> _Required work_
Write out the items exactly as they appear, from the first line up to and including the line that contains "pos(1324,813)".

> _Data shown_
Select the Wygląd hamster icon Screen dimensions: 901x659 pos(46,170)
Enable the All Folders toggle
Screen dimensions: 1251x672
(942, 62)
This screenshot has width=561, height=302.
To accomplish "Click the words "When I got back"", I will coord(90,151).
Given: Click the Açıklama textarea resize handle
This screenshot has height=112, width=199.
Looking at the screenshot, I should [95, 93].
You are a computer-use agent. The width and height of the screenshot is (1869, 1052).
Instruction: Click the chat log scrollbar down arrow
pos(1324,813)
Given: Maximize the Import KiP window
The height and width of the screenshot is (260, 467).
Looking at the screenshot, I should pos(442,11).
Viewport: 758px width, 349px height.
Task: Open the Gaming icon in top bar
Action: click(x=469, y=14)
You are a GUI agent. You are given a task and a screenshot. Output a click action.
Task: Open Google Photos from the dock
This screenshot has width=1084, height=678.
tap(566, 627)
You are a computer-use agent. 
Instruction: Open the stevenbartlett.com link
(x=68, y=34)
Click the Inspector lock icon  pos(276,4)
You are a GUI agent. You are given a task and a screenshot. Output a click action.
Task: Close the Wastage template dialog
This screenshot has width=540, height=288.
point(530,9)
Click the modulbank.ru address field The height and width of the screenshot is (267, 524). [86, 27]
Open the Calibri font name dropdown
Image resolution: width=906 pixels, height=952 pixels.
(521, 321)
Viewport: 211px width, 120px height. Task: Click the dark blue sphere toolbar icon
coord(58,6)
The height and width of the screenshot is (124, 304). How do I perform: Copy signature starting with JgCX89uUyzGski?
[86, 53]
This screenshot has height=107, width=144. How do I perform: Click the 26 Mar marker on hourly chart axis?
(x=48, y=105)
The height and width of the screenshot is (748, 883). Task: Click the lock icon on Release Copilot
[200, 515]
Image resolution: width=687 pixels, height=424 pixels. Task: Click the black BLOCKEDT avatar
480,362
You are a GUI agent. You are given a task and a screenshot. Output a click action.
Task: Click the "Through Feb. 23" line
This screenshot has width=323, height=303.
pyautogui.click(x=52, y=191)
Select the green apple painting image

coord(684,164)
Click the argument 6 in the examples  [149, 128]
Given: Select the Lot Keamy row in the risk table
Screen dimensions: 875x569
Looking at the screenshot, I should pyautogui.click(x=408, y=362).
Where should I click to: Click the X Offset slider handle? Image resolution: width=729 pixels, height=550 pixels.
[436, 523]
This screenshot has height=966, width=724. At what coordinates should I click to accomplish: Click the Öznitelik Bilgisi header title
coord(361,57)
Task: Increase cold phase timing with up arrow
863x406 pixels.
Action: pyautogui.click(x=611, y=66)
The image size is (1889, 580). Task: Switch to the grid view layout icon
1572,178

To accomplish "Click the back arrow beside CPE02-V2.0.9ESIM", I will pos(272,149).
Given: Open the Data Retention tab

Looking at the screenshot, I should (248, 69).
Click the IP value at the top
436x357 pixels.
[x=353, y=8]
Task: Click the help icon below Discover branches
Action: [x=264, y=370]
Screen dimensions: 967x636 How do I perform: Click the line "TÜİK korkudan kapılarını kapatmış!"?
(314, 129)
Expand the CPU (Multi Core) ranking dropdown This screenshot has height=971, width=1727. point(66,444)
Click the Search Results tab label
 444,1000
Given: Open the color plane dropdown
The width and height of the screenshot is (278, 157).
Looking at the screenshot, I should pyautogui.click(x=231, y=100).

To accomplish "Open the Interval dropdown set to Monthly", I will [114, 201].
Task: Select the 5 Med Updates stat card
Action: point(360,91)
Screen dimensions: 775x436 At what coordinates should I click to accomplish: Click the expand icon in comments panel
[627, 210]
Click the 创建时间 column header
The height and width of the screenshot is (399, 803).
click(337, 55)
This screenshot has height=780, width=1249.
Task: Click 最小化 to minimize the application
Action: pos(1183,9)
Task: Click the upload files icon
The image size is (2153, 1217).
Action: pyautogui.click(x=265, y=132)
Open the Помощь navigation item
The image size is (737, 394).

> _Exercise solution_
Select the Wygląd hamster icon Screen dimensions: 901x659 pos(46,170)
Enable the All Folders toggle
Screen dimensions: 1251x672
(942, 62)
This screenshot has width=561, height=302.
To accomplish "Click the words "When I got back"", I will coord(90,151).
Given: Click the Açıklama textarea resize handle
This screenshot has height=112, width=199.
Looking at the screenshot, I should [95, 93].
You are a computer-use agent. The width and height of the screenshot is (1869, 1052).
Instruction: Click the chat log scrollbar down arrow
pos(1324,813)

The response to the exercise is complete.